A doctor by education, he later engaged in politics and very successfully. Was Minister of Foreign Affairs of Presidents Khamenei and Rafsanjani. Twice he put forward his candidacy for the presidential elections, but did not pass.


Secretary of the Supreme National Security Council of Iran Ali Shamkhani said on September 17 that the IRI authorities will close all border crossings with the Iraqi Kurdistan in case of a referendum on September 25. According to him, the existing border agreements were concluded between Iran and the Kurdish region as part of an integrated Iraq, warning that the Kurdish separation from Iraq would lead to the closure of all border crossings of Iran with this region, Tasnim News reports. “Iran definitely recognizes only the united, integrated and federal government of Iraq”, A. Shamkhani stressed.

He also threatened that the separation of the Iraqi region of Kurdistan would mark the end of all military agreements and security treaties between Tehran and Erbil, saying that Iran would subsequently adopt a new policy in the sphere of security of adjacent borders.

If Iraqi Kurdistan is separated from Iraq, Iran will have to reconsider its policy towards the Kurds and take completely different approaches to fighting the anti-Iranian groups that are present and operating inside Iraqi Kurdistan.

Thus, Iran is convinced that Iraq should not be divided.
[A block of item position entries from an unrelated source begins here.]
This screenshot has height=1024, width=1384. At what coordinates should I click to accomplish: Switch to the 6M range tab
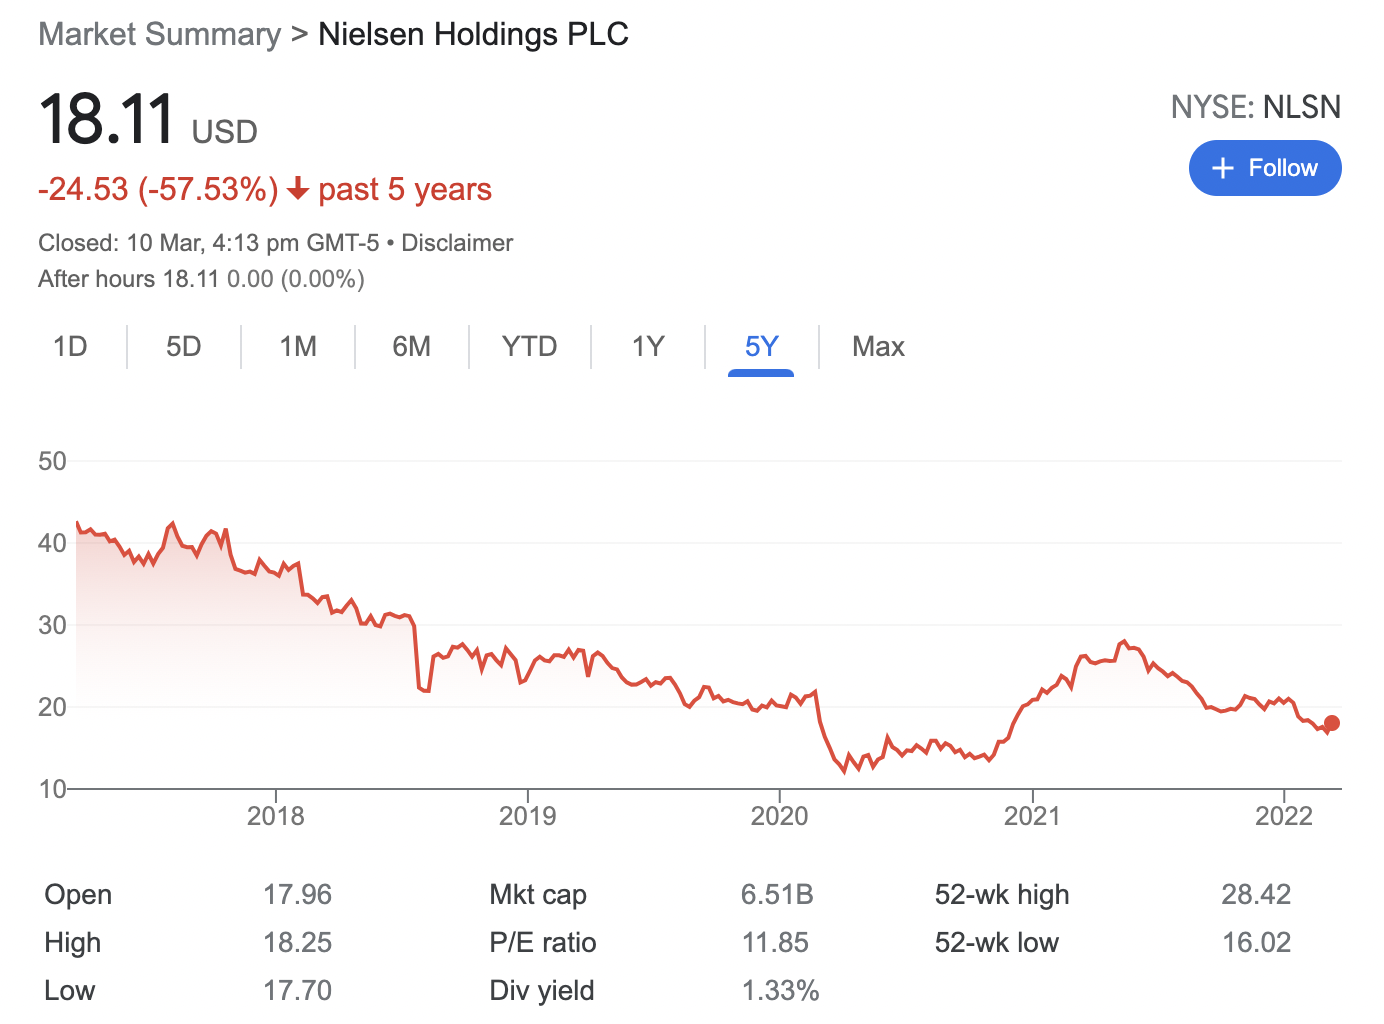click(411, 347)
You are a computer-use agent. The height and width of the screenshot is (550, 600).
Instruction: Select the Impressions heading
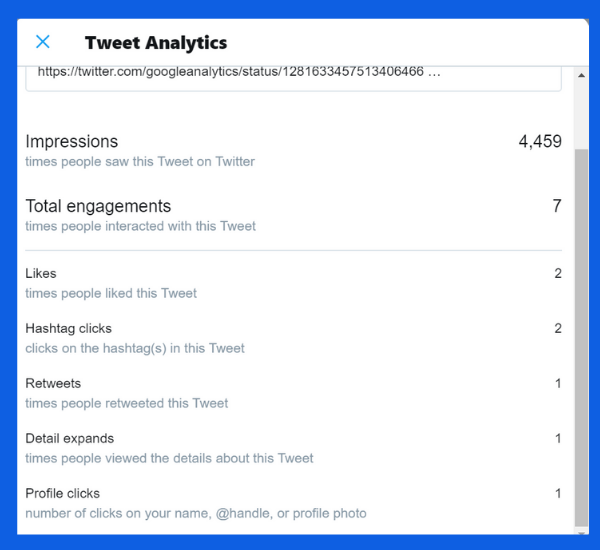[72, 142]
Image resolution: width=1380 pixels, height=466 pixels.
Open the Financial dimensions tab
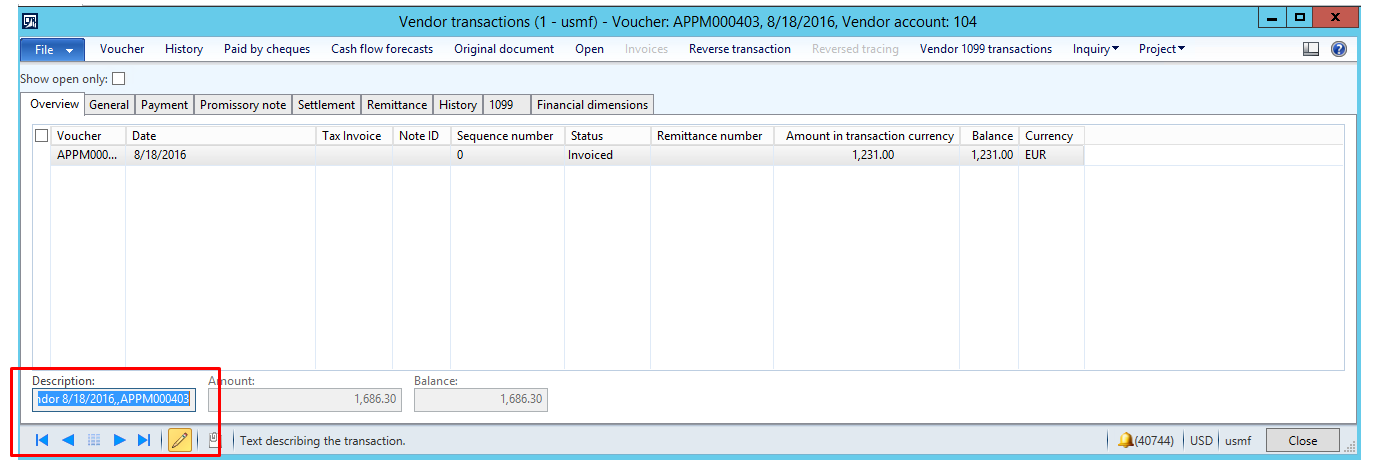(x=592, y=105)
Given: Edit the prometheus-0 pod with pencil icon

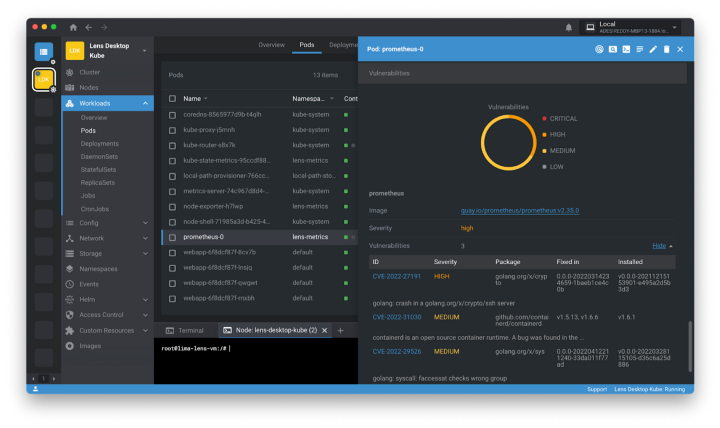Looking at the screenshot, I should pyautogui.click(x=653, y=49).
If it breaks up into several parts, then Syria and Turkey will share the same fate.


Today there is only one country that unequivocally and resolutely stands for the establishment of an independent Kurdish state — Israel.

It is advantageous for the Jewish state to create a powerful hotbed of tension in the Middle East away from its borders, which will distract the attention and resources of Israel's main opponents.

But in this case, little depends on Tel Aviv, because it is not a party to the whole process.





So, if there are no absolutely unpredictable events, the distance between the referendum and its recognition can take years, and even decades. And even if the referendum is held, it will certainly remain largely on paper and some more propaganda phenomenon due to mere non-recognition by the international community. At this, blocking hydrocarbon exports by Baghdad alone can cause a complete economic collapse in Kurdish autonomy, not to mention the transportation isolation from Turkey and Iran.